Если, однако, к нашим предложениям, сделанным на основе выводов, к которым пришло командование группы армий, исходя из доступных ему данных, Главное командование не только не будет прислушиваться, но и по-прежнему будет молчать, тогда вообще о взаимодействии командных инстанций не может быть и речи».
Когда и на это письмо не последовало никакого ответа, я написал длинное личное письмо самому Гитлеру. В нем я еще раз ясно изложил обстановку группы армий, оперативные возможности, которыми располагает противник, а также то, в каком состоянии находятся войска. Я недвусмысленно дал понять, как, по моему мнению, будут развиваться события, если мы не будем действовать в духе предложений группы армий. Я особенно подчеркивал настоятельную необходимость сосредоточения в ближайшее время крупных сил за северным флангом группы армий, чтобы предотвратить ясно намечающийся обход этого фланга, который будет иметь далеко идущие последствия. В связи с этой необходимостью, а также опасностью, угрожающей вслед за тем окружением южного фланга группы армий в Днепровской дуге, я в заключение писал:
«Я позволю себе, мой фюрер, закончить следующими словами: для нас сейчас речь идет не о том, чтобы избежать опасности, а о том, чтобы встретить неминуемую опасность так, чтобы преодолеть ее».

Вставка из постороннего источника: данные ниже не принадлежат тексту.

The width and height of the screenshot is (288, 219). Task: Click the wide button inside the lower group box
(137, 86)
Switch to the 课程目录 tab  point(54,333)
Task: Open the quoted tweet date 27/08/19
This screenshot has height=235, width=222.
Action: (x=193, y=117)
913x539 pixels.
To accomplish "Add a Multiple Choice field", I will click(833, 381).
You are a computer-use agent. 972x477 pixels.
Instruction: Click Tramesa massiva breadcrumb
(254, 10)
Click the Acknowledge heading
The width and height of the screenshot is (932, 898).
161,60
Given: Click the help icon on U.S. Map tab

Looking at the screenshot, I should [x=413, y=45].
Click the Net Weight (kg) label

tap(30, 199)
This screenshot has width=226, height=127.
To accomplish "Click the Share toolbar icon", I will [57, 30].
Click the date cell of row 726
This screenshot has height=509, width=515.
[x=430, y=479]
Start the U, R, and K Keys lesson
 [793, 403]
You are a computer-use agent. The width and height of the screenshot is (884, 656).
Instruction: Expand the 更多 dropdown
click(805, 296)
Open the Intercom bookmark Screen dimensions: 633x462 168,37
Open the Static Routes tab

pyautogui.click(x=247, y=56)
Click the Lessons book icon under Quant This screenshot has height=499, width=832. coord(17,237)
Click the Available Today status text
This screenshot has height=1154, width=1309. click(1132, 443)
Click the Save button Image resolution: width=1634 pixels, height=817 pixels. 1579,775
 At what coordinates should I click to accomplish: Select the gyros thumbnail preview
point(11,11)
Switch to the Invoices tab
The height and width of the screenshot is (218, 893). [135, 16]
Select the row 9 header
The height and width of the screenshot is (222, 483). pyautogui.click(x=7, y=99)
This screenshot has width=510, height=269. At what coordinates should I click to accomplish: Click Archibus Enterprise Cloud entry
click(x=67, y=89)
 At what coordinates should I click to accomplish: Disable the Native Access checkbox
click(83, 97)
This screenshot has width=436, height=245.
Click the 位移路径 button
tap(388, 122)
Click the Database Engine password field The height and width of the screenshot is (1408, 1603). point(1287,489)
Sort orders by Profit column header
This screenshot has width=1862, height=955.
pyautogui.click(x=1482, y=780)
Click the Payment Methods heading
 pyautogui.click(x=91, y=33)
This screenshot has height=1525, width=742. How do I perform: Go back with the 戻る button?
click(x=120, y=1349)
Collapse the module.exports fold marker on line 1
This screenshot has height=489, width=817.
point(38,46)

Этому письму суждено было сыграть несколькими днями позже некоторую роль во время моего столкновения с Гитлером.
Двадцать седьмого января Гитлер собрал всех командующих объединениями Восточного фронта и многих других офицеров, занимающих высокие должности в Ставке фюрера. Он пожелал сам сделать нам доклад о необходимости национал-социалистского воспитания в армии. Чем сложнее становилась обстановка на фронте, тем большее значение он придавал «вере» в окончательную победу. Эта «вера» стала играть для него большую роль при отборе командиров на должности от командира дивизии и выше.
Уже по тому, как поздоровался со мной Гитлер во время обеда, предшествовавшего докладу, было видно, что он не простил мне критику, которая содержалась в моих замечаниях о руководстве военными действиями, сделанных 4 января.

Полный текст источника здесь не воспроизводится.